Activity:
Show every line below where "agent" appears.

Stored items
________________________

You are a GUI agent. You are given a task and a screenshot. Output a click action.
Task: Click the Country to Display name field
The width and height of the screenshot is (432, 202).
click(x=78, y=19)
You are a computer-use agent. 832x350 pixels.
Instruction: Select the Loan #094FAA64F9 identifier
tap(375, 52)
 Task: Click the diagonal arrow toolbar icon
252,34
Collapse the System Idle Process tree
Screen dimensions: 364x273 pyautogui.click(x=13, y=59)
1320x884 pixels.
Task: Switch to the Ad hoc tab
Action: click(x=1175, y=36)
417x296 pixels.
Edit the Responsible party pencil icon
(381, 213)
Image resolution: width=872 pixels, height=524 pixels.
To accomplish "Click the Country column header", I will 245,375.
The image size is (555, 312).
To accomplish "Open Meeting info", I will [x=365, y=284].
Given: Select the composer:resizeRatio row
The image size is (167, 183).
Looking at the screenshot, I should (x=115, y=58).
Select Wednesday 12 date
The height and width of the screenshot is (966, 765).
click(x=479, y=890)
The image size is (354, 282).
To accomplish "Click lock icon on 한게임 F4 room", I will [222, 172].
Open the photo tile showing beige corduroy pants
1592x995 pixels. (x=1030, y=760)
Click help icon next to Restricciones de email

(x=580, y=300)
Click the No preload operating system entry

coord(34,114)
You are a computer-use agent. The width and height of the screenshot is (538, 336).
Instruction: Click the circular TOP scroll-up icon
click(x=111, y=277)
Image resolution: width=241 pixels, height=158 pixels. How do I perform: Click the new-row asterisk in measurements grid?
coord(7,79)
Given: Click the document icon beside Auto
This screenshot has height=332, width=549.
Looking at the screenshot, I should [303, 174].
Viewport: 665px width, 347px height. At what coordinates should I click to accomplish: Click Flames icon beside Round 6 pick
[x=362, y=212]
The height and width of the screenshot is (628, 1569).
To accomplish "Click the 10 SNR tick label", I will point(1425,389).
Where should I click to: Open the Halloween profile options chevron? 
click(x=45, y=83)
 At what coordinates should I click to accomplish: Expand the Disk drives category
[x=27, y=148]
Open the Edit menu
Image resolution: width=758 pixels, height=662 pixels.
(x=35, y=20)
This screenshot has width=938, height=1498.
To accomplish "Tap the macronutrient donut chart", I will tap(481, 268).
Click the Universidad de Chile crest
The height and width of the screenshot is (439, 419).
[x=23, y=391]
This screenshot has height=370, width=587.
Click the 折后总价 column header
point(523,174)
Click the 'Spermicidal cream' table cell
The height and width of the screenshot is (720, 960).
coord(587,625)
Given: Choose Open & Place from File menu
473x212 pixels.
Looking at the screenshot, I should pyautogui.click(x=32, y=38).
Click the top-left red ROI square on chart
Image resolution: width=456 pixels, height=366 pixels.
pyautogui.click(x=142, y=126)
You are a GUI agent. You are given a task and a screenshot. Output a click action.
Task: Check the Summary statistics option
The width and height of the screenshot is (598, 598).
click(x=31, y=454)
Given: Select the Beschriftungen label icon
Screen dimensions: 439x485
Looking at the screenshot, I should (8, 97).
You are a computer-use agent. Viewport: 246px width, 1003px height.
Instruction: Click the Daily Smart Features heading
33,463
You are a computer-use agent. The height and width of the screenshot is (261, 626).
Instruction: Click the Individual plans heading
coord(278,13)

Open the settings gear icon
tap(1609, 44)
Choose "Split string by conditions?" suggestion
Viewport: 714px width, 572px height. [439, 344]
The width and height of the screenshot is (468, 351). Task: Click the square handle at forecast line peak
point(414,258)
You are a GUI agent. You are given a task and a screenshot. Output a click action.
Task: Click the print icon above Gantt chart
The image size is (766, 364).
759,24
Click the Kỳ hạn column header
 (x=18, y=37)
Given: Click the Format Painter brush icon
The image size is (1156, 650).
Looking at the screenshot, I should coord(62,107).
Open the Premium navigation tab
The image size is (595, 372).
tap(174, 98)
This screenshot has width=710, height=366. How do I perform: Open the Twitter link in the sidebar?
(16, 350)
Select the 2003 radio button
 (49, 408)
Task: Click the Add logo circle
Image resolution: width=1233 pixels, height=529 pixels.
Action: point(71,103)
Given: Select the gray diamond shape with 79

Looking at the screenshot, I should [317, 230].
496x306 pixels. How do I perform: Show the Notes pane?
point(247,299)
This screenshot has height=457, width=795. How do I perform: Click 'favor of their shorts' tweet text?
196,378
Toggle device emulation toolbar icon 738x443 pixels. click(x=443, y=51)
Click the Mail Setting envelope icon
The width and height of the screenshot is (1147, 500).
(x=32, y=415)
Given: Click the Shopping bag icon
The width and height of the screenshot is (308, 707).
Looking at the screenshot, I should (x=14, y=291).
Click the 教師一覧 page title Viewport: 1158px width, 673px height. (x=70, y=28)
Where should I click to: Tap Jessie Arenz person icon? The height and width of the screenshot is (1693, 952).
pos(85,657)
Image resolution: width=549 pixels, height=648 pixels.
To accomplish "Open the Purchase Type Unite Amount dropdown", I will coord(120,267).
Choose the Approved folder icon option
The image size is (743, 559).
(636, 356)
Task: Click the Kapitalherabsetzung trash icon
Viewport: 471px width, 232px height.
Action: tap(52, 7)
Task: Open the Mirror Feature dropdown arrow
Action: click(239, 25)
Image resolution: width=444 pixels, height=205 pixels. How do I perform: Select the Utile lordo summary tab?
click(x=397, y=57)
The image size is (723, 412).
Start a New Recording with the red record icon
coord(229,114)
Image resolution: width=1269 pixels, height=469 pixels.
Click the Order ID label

________________________

Completed exercise:
You are a GUI agent. You are given a task and a screenshot. Output a click action.
You are a computer-use agent. 832x350 pixels.
You are a computer-use agent. The width and height of the screenshot is (538, 336).
You are a GUI agent. You are given a task and a screenshot. Output a click action.
You are a computer-use agent. Viewport: 246px width, 1003px height.
You are a computer-use agent. The height and width of the screenshot is (261, 626).
You are a GUI agent. You are given a task and a screenshot. Output a click action.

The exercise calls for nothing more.